=== Section Start ===

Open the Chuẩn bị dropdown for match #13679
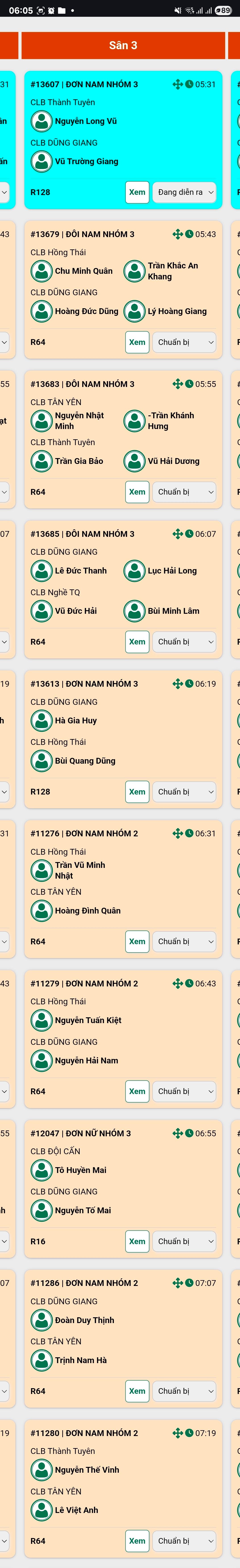 [184, 342]
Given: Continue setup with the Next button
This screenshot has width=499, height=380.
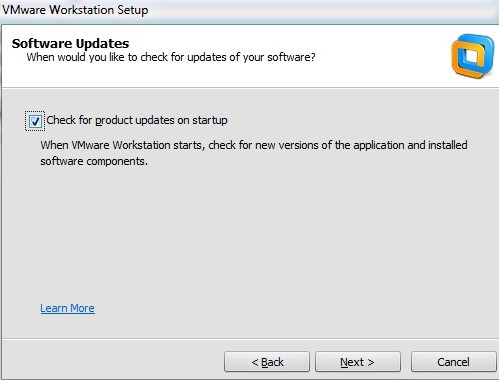Looking at the screenshot, I should [x=358, y=362].
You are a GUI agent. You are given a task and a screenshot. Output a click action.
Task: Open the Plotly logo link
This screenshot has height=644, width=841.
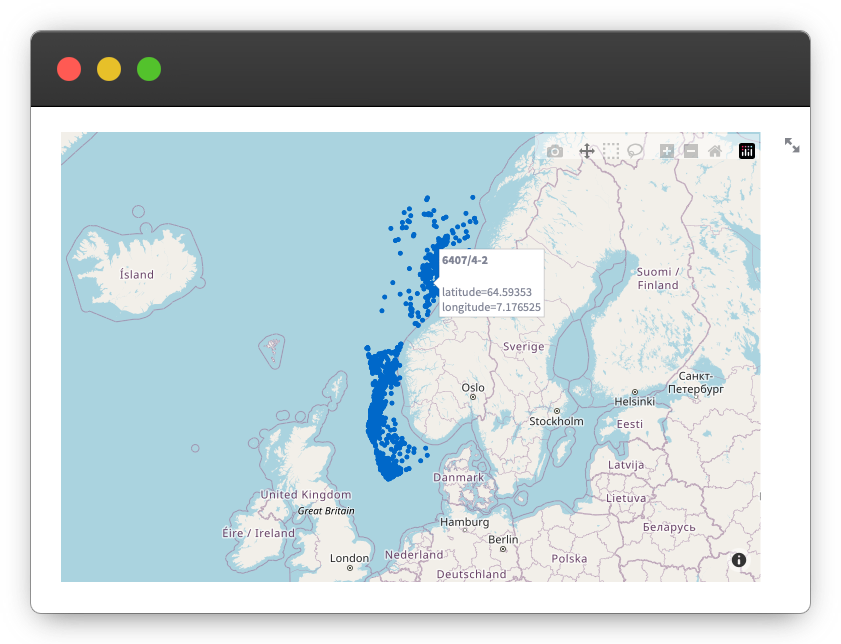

=== Section End ===

PROBLEM REQUIREMENTS:
Copy the records above exactly. The pictures are not part of the copy.

RESPONSE BELOW:
Open the Chuẩn bị dropdown for match #13679
 [184, 342]
Given: Continue setup with the Next button
This screenshot has width=499, height=380.
Looking at the screenshot, I should [x=358, y=362].
You are a GUI agent. You are given a task and a screenshot. Output a click action.
Task: Open the Plotly logo link
This screenshot has height=644, width=841.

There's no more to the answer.